> [Extrait cité]
<<<<

Ces nouvelles interviennent une semaine après la réunion de Munich, renforçant ainsi l’interprétation positive qu’on en a faite. Cette réunion a donné lieu à des interprétations très divergentes, jusqu’à celle, extrême, que la position exposée par Biden ne faisait que confirmer la politique agressive de l’administration Bush (voir l’analyse de George Friedman, de Stratfor.com, le 9 janvier). Au contraire, nous estimons plus que jamais que la réunion de Munich a été révélatrice d’une réelle évolution US, et cette évolution tenant sans aucun doute à la pression de la situation intérieure US, sans rapport avec le moindre projet politique nouveau. Dans ce cas, la nécessité fait force de loi et donne certainement une plus grande assurance de la solidité de l’orientation, tant les seules orientations solides aujourd’hui sont celles qu’imposent les événements.

Cette analyse est également celle d’un expert que nous apprécions beaucoup, le britannique Anatol Lieven, rapportée sur AFP/RAW Story le 10 février.

>>>>

> [Liste des données]
<<<<

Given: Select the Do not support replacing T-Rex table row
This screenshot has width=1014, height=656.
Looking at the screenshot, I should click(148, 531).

>>>>
<<<<

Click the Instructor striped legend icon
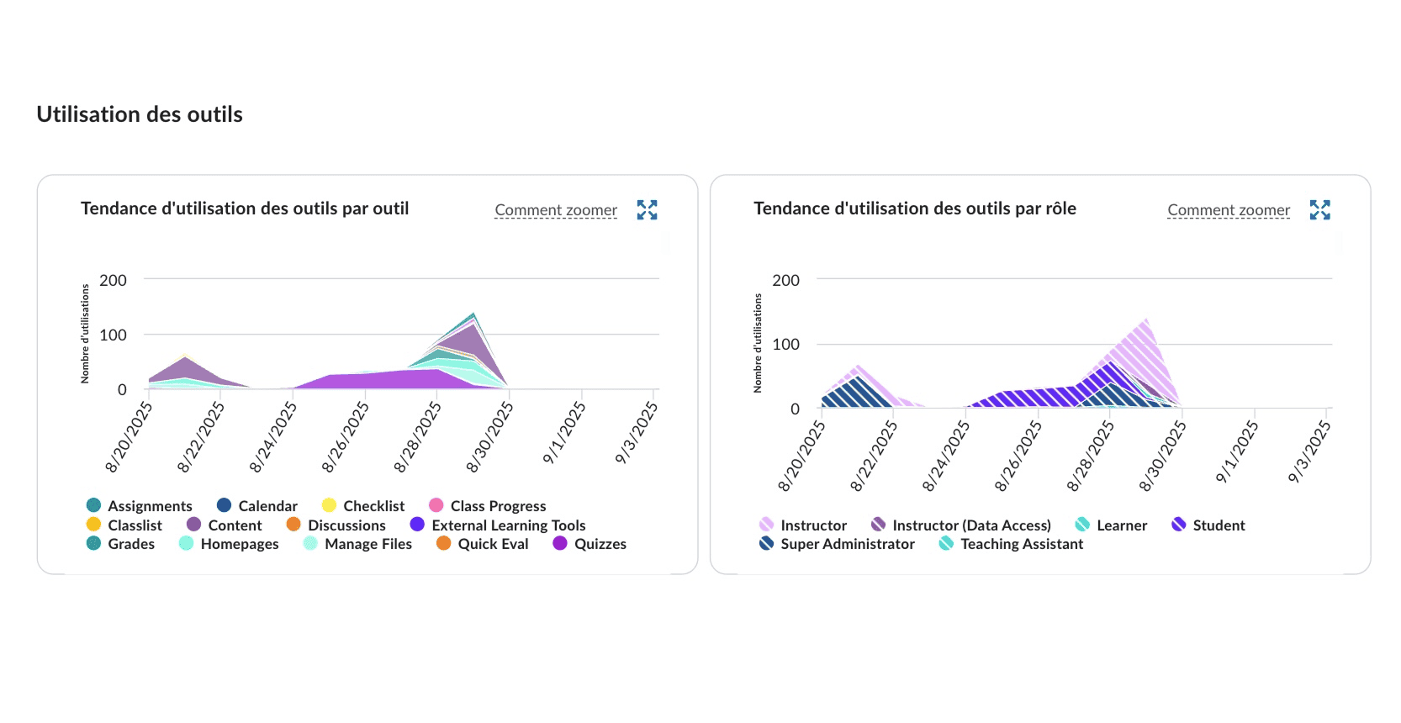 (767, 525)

>>>>

> [Énoncé du problème]
Recopiez l'extrait cité en commençant par « Ces nouvelles interviennent » et en terminant par « qu’imposent les événements. ». Remplacez-y « Munich » par « Genève ».

> [Corrigé du problème]
Ces nouvelles interviennent une semaine après la réunion de Genève, renforçant ainsi l’interprétation positive qu’on en a faite. Cette réunion a donné lieu à des interprétations très divergentes, jusqu’à celle, extrême, que la position exposée par Biden ne faisait que confirmer la politique agressive de l’administration Bush (voir l’analyse de George Friedman, de Stratfor.com, le 9 janvier). Au contraire, nous estimons plus que jamais que la réunion de Genève a été révélatrice d’une réelle évolution US, et cette évolution tenant sans aucun doute à la pression de la situation intérieure US, sans rapport avec le moindre projet politique nouveau. Dans ce cas, la nécessité fait force de loi et donne certainement une plus grande assurance de la solidité de l’orientation, tant les seules orientations solides aujourd’hui sont celles qu’imposent les événements.